Beauty Trend: The Live Snail Facial

We will do just about anything to look good, won't we? From smearing hemorrhoid cream on our faces to sticking small needles in our skin... But this latest treatment—in which living snails crawl all over your face—has left even me feeling a tad squeamish. Imagine the ticklish slither along your face, weaving mucus trails... 

According to an article in The Wall Street Journal, the snail facial is available (where else?) in Japan, mavericks of all things cool and kooky and downright kinky. The snails almost look appealing, unless you want to look like this breakfast food, or get off on this with your partner. But I digress. 

Though some men have tried the snail service, most of the clientele comprises women aged 30 through 50 willing to "endure more pain and fright" in the name of beauty.

But the slippery escargots will cost you. For ¥24,150 ($242.82USD), you can sample the Celebrity Escargot Course, which involves slathering "snail-slime extract cream" all over your face then massaging it in for the best part of an hour. For those willing to go the extra mile, an added ¥10,500 will buy you five incredibly long minutes of snails slinking across your face. 

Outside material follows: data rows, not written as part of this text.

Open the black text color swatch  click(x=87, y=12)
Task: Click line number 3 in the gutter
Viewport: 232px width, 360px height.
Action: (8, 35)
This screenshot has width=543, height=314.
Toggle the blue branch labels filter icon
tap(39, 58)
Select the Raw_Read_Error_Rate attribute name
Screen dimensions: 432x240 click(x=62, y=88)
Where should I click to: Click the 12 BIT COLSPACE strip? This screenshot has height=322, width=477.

Snail slime isn't new. Apparently it took off in beauty circles in the '80s, once Chilean snail farmers realized the cream healed their skin quickly and minimized scarring from burns, etc. 

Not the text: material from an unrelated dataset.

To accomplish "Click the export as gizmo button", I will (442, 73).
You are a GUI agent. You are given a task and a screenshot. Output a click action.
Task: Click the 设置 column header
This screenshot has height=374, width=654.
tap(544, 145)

These days snail slime is said to exfoliate and moisturize skin, while minimizing the appearance of pores.

The five resident Japanese snails, which were carefully raised in the spa, are said to live the high life. Their services are fully booked for weeks. Unlike ordinary slugs, they subsist on an all-organic diet of "carrots, Japanese mustard spinach, and Swiss chard." They are housed in a room that never gets above or below 20 degrees Celsius. 

So much for lemon juice squirted in hair and cucumber rounds planted on eyes... What nutty things have you tried in the name of beauty? Would you give the snails a go?